ConocoPhillips takes $1.5bn for Nigerian upstream assets

Nigeria focused Chairman of Oando Energy, Oando Energy Resources Inc. (OER) has completed the acquisition of ConocoPhillips' Nigerian upstream oil and gas business for a total cash consideration of US$1.5 billion, after customary adjustments, plus a deferred consideration of $33 million. The transaction entails the acquisition of ConocoPhillips' Nigerian oil and gas businesses consisting of both onshore and offshore business activities.

OER said Phillips Oil Co. Nigeria Ltd. (POCNL) holds 20% non-operated interest in Oil Mining Leases (OMLs) 60, 61, 62, and 63 as well as related infrastructure and facilities in the Nigerian Agip Oil Co. Ltd. (NAOC) joint venture (NAOC JV). The other co-venture partners are the Nigerian National Petroleum Corp. (NNPC) with 60% interest, and NAOC (20% and operator).

Also included in the transaction are Conoco Exploration and Production Nigeria Ltd. (CEPNL), which holds a 95% operating interest in OML 131, located 70km offshore in water depths of 500m to 1200m, and Phillips Deepwater Exploration Nigeria Ltd. (PDENL), which holds 20% non-operated interest in Oil Prospecting License (OPL) 214 located 110km offshore in water depths of 800m to 1800m.
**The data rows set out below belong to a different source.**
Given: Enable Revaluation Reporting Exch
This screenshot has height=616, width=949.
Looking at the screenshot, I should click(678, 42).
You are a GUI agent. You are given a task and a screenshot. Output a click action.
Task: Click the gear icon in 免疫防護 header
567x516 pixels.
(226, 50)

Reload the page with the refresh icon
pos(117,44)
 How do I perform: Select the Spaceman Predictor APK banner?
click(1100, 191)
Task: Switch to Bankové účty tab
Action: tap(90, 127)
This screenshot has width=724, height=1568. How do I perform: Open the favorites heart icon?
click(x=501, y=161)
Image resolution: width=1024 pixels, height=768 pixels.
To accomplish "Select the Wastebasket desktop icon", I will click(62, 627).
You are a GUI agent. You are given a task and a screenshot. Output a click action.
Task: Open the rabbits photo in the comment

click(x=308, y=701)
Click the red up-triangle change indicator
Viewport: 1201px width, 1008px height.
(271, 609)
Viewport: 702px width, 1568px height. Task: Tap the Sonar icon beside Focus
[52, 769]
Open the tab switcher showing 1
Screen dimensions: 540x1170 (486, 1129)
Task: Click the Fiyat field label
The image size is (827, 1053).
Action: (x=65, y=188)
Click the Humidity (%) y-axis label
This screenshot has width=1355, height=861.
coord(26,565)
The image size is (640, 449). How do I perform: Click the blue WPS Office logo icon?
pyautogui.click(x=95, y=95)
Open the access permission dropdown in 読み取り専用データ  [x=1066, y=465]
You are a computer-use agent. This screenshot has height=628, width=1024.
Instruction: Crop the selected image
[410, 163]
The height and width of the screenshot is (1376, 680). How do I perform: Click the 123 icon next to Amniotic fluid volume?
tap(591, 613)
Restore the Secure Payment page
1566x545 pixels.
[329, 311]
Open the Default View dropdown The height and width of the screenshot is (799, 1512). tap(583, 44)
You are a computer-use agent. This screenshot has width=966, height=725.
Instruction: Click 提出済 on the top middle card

The other co-venture partners are ExxonMobil (20% and operator), Chevron (20%), Svenska (20%), Nigerian Petroleum Development Co. (15%) and Sasol (5%).

In June 2014, Nigeria's petroleum resources minister approved the conversion of OPL 214 to OML 145 for an initial period of 20 years. Through this transaction, OER will indirectly own all of the issued share capital of POCNL, CEPNL, and PDENL. The effective date of the transaction is 1 January 2012.

In connection with this transaction, OER retained the Petroleum and Renewable Energy Company Ltd. (Petrenel) as Independent Reserves Evaluator to report on the reserves and resources of the newly acquired assets, OMLs 60, 61, 62 and 63 (onshore).

OER CEO, Pade Durotoye, said: "This transaction represents a transformational leap forward for our company and is in keeping with our overall strategy to grow our portfolio of Nigerian-based assets by focusing on those opportunities that deliver high-quality growth in reserves and production. Our management team is familiar with these assets and possesses the managerial experience and technical expertise necessary to unlock their value for our shareholders."

Adewale Tinubu, Chairman and Director of OER (pictured at right), said: "We believe in the significant potential that the Nigerian oil and gas industry holds and are privileged to play a pivotal role in its consolidation, growth and development. We will continue to seek strategic opportunities that provide a platform for enhanced growth and value creation for our stakeholders."

OER believes that the transaction represents a significant opportunity to create significant value for its shareholders, adding:

- The total reserves and resources associated with this transaction are: Proved plus Probable Reserves of 211.6MMboe; best estimate contingent resources of 498.6MMboe; unrisked best prospective resources of 656.9MMboe. A 20% working interest in the NAOC JV, which includes 40 discovered oil and gas fields, of which 24 are currently producing approximately 40 identified prospects and leads, 12 production stations, approximately 1490km of pipelines, three gas processing plants, the Brass River oil terminal, the Kwale-Okpai 480 MW combined cycle gas-fired power plant (Kwale-Okpai IPP), and associated infrastructure.

- OER's sales production from the onshore assets averaged 36,494 boe/d in 2013 and 39,266 boe/d in H1 2014. The onshore assets contain 211.6MMboe of proved plus probable reserves, 217.0MMboe of best estimate contingent resources and 333.6MMboe of unrisked best prospective resources, gross to OER.

- The offshore assets include a significant share of six separate discovered fields and eight separate prospects and contain a total of 281.6MMboe of best estimate contingent resources and 323.3MMboe of unrisked best prospective resources, gross to OER.

- Upon completion of the transaction, OER will be positioned as one of the leading E&P players in the Nigerian oil & gas sector, as measured by year-end 2013 proved plus probable reserves of 230.6 MMboe, best estimate contingent resources of 536.8 MMboe, unrisked best prospective resources of 2051.8MMboe and H1, 2014 production of 44,512boe/d, all gross to OER.

The transaction was financed with an approximate 50/50 debt-equity ratio. Half of the deferred consideration of $33 million is due six months after closing with the balance due after 12 months.